Four and Twenty Blackbirds
Page 2She held there motionless, tugged only by the faint gusts that rustled the trees. The wind made her dress barely billow around her legs, so she must have been there, real in one way or another. Her face was as pallid and indeterminately hued as her dress, and her eyes were more of the same.
"Hey," I said, not to greet her but to get her attention. "Hey."
Her eyes rolled to meet mine.
She opened her mouth but did not yet speak. Instead it seemed every sound in the forest was pulled inside her gasping lungs and I was standing in the vacuum. I knew my friends were only yards away but I did not hear their small, fast feet shuffling through the undergrowth. No birds sang and no squirrels knocked winter nuts down into empty trees. Even the shadows stopped crawling across the rocks as the sky held the clouds above in place.
My breath snagged in my throat and refused to leave my chest.
Tears came to the woman's eyes and dripped to the forest floor unchecked. Her head swiveled slowly, looking past her left shoulder and then her right. Her choked, thin voice cried out to the others.
Willa, Luanna—she's over here.
Two other women appeared, one on either side of her. They had the same vaguely African features as the first, with hair bound into submission by scarves tied in loose knots. Their faces might have been round once, but their skin was drawn back and their wide cheekbones made shelves that shadowed their hollow jaws. Their teeth were exaggerated by fleshy lips robbed of their firmness, and when they spoke to one another it was a terrible sight.
There she is, his darling one.
His pretty one.
Oh, Mae, she's returned to you. She's returned to us.
Mae crouched low to examine me with her enormous, brimming eyes. My baby, she said, reaching one scrawny arm to my face. My baby. Miabella.
But when the back of her hand brushed my cheek, the horror of her dusty, dead breath broke the spell and my screams split the supernatural quiet that had descended over the mountainside. I howled until my cries went hoarse, and the women withdrew. Mae left me last, turning with a slow, miserable sob and vanishing into the crowded trees. The last thing I saw before I shrieked myself unconscious was her retreating back, slashed and stained with long, dark streaks that could have been nothing but blood.
III
It should come as no surprise that I ended up a regular patron of the school counselor's office. Mr. Schumann was short and wide, with red hair that grew shorter every year. His ears protruded north past the narrowing fringe, straining to listen even when his round blue eyes appeared impassive. He always watched me with squinty concentration, like the face a cat makes while trying to figure out a bathroom faucet.

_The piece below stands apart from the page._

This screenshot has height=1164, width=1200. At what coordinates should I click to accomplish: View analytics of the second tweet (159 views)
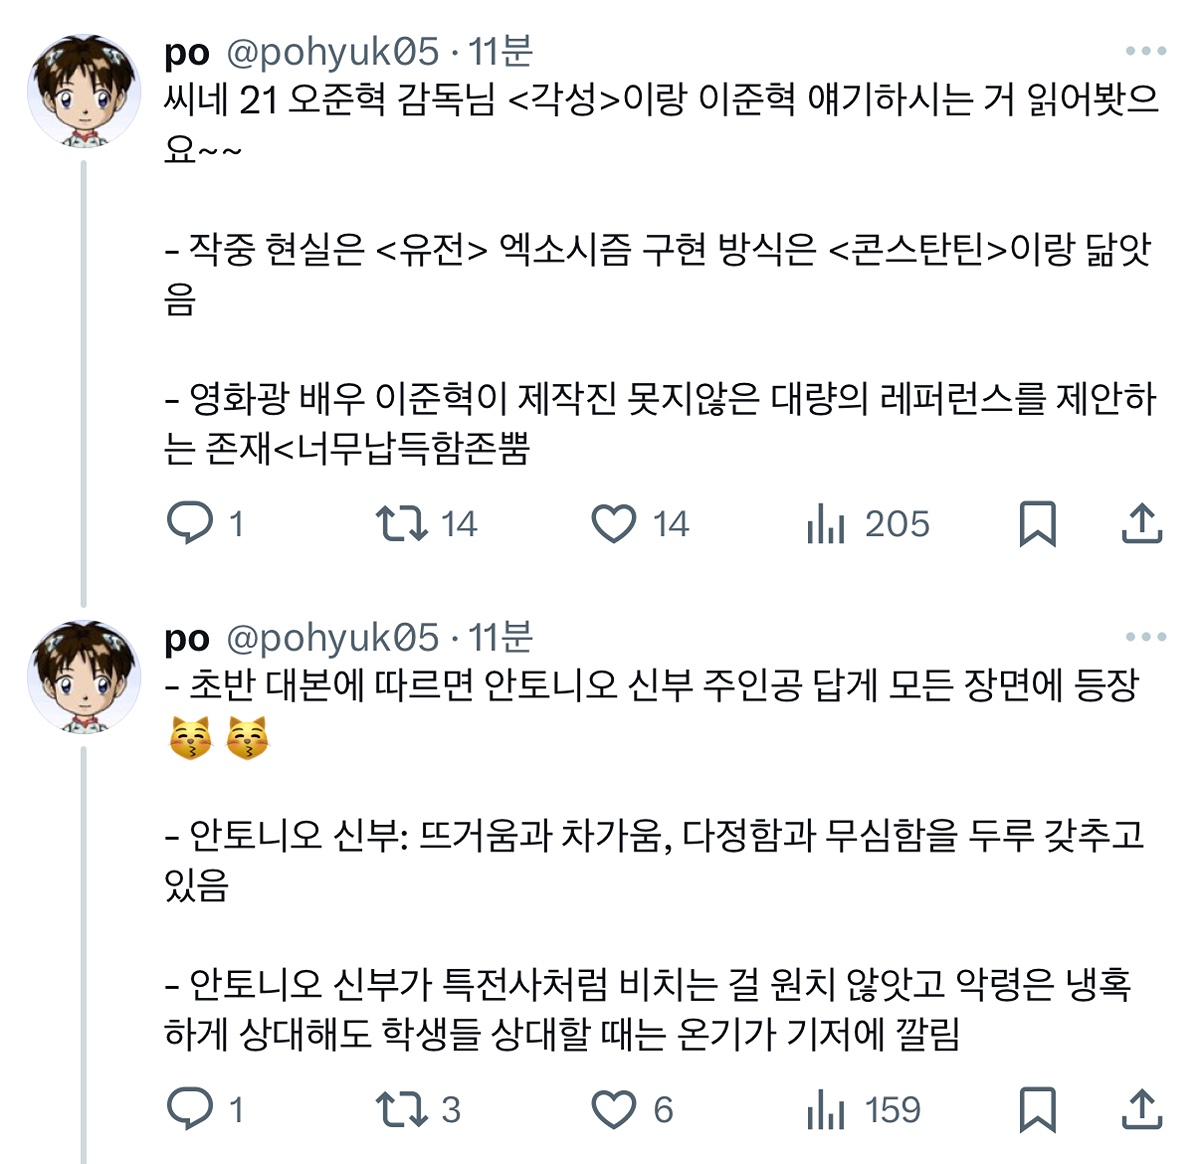[x=826, y=1109]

"Why don't you tell me about some of these pictures you've made?" he began our last session together. "Mrs. Patterson thinks they're very good, but she wants to know what they're about."
"Yes, the women who died. You said someone killed them."
"Uh-huh."
His brown office chair squealed as he shifted his weight. He leaned forward and pressed his palms together. "That's a scary story to tell someone, don't you think?"
"It's for real. It's a for-real story. I didn't make it up."
"Where did you hear it? Did you see it on TV or in a movie?"
I shook my head, aggravated because I couldn't make him understand. "I didn't hear it anywhere. I just know it. It's in my head."
"But stories like that have to get into your head from somewhere. Where did you pick them up?"
"Nowhere. I came that way. I was born with the story. It happened to me before I was born."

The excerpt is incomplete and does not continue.